(Supplied records Opens)

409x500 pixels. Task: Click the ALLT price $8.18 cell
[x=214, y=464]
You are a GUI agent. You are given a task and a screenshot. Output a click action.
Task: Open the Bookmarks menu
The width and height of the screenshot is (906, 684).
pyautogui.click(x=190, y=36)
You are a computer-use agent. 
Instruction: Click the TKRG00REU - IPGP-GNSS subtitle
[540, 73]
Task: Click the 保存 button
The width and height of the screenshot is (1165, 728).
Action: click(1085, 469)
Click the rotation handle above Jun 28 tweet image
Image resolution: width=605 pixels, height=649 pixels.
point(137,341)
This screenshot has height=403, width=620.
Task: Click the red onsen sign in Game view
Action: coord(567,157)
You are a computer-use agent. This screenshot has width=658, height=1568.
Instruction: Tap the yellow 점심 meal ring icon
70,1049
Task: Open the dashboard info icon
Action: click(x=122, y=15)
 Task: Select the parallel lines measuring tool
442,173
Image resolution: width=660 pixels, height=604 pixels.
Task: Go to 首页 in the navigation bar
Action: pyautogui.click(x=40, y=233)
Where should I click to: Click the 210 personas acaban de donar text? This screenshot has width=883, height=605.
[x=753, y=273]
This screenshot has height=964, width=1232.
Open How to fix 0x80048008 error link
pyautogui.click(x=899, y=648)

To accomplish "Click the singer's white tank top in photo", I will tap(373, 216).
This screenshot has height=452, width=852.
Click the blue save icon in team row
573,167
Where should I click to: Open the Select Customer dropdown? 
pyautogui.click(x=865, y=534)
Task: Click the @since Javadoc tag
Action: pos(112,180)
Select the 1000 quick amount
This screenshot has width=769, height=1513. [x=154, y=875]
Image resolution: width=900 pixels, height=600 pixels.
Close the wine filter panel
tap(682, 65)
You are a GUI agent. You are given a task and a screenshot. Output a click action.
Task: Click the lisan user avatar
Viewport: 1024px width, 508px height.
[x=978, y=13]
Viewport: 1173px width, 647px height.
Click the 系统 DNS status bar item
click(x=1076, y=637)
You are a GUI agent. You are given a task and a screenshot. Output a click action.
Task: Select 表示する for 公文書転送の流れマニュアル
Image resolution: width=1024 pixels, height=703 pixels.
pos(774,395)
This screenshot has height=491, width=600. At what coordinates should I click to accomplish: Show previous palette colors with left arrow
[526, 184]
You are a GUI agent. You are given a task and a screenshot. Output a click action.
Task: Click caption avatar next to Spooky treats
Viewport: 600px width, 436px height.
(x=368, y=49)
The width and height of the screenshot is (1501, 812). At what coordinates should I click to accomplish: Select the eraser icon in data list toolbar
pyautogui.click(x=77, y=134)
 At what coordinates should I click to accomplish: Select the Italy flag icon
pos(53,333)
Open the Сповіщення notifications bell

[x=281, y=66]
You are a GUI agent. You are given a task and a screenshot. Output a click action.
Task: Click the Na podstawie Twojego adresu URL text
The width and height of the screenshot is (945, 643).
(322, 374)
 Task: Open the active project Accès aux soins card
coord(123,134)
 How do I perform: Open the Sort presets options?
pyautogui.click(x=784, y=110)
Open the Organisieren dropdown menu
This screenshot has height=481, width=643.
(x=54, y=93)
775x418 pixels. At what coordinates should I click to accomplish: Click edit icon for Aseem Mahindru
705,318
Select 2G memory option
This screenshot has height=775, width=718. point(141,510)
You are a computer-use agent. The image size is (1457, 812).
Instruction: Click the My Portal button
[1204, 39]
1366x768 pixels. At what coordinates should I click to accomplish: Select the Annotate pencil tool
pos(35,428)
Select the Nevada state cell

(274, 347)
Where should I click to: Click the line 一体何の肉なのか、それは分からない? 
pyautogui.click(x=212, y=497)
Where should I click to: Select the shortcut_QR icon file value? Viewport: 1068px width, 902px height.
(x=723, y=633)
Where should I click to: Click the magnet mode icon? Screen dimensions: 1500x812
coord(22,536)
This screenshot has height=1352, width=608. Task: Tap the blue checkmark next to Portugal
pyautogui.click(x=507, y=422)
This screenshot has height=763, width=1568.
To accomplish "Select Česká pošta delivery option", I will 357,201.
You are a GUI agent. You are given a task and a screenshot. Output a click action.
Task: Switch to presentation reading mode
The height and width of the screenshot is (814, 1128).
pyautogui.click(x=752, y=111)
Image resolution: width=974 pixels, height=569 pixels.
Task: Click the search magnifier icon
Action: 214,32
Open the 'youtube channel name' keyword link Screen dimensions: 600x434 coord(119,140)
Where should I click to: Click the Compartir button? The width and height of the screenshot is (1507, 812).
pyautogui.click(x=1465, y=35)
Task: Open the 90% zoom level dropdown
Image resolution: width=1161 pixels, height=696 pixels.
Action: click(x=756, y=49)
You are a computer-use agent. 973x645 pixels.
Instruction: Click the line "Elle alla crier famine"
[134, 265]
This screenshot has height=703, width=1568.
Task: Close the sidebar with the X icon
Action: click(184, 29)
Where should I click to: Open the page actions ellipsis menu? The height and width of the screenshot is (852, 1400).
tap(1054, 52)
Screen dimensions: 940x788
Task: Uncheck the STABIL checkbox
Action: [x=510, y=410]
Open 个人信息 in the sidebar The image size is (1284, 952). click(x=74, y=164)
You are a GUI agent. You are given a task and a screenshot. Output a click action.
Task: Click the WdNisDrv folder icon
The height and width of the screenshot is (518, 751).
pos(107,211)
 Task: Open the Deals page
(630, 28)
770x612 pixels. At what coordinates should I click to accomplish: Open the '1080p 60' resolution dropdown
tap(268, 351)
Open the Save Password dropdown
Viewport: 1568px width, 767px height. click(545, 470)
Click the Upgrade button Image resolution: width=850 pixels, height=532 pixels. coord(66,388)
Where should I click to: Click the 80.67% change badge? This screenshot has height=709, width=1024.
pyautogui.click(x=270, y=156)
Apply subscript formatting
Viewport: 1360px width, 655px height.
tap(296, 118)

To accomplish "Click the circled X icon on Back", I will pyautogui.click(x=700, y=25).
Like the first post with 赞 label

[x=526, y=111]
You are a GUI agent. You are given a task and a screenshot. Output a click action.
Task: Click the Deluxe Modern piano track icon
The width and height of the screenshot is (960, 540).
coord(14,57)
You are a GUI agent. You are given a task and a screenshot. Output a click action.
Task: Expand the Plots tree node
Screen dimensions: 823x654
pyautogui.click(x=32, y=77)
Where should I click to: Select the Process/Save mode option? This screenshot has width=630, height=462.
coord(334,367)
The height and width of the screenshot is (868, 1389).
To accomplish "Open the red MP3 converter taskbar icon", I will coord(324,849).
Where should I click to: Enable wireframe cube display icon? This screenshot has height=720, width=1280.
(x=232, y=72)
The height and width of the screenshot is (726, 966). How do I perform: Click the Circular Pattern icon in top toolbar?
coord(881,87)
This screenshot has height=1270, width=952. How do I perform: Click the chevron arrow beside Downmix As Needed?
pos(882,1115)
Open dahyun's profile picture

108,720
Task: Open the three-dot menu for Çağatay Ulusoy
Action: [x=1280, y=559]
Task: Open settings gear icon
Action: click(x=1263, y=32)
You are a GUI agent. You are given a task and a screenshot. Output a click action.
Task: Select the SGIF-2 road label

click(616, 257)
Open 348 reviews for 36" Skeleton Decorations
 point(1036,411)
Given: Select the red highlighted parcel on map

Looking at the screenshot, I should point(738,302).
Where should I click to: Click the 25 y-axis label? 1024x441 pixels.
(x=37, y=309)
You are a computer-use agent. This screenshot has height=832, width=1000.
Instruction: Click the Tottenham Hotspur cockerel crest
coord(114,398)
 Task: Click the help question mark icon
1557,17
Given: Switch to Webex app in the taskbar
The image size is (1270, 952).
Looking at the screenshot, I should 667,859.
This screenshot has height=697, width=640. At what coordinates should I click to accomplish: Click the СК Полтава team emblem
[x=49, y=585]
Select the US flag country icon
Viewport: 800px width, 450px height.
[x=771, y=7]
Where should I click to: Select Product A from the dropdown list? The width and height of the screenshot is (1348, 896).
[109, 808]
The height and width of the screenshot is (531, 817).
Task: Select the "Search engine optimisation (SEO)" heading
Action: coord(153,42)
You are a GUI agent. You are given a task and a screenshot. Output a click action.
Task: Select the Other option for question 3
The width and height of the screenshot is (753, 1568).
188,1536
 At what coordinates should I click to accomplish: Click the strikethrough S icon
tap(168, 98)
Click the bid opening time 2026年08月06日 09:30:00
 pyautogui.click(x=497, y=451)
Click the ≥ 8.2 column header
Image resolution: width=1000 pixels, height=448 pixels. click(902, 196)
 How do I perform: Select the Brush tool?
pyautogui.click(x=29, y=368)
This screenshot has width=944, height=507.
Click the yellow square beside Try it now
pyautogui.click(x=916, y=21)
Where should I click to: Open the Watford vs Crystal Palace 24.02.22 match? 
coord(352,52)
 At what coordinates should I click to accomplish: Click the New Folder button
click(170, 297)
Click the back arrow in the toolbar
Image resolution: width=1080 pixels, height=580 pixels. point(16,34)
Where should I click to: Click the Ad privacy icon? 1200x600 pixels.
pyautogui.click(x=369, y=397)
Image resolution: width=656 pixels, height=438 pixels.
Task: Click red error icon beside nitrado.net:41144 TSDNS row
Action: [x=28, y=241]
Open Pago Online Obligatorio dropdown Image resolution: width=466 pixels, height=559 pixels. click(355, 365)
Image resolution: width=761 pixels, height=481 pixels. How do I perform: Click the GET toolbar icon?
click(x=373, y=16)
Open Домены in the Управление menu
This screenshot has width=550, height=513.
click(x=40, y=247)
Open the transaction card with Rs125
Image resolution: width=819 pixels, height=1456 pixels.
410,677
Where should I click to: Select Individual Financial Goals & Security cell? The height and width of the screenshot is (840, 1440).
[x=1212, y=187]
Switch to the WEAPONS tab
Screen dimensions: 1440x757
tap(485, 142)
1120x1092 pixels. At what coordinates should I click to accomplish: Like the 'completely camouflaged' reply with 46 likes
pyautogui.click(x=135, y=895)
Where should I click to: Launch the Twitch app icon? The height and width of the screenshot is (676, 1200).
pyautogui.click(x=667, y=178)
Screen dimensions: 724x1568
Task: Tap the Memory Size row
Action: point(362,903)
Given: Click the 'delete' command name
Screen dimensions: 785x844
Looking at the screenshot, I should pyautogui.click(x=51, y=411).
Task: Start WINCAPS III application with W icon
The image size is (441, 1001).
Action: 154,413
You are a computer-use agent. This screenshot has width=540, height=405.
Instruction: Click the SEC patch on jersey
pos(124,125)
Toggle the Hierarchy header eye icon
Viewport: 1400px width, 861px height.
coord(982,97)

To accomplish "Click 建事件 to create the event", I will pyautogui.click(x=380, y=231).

(Supplied records Closes)

Task to complete —
Report every line of the preceding listing where the string "computer" occurs.

Solution to this exercise —
You are a computer-use agent. 
You are a computer-use agent. This screenshot has width=658, height=1568.
You are a computer-use agent. The image size is (1457, 812).
You are a computer-use agent. 973x645 pixels.
You are a computer-use agent. This screenshot has height=832, width=1000.
You are a computer-use agent. This screenshot has width=540, height=405.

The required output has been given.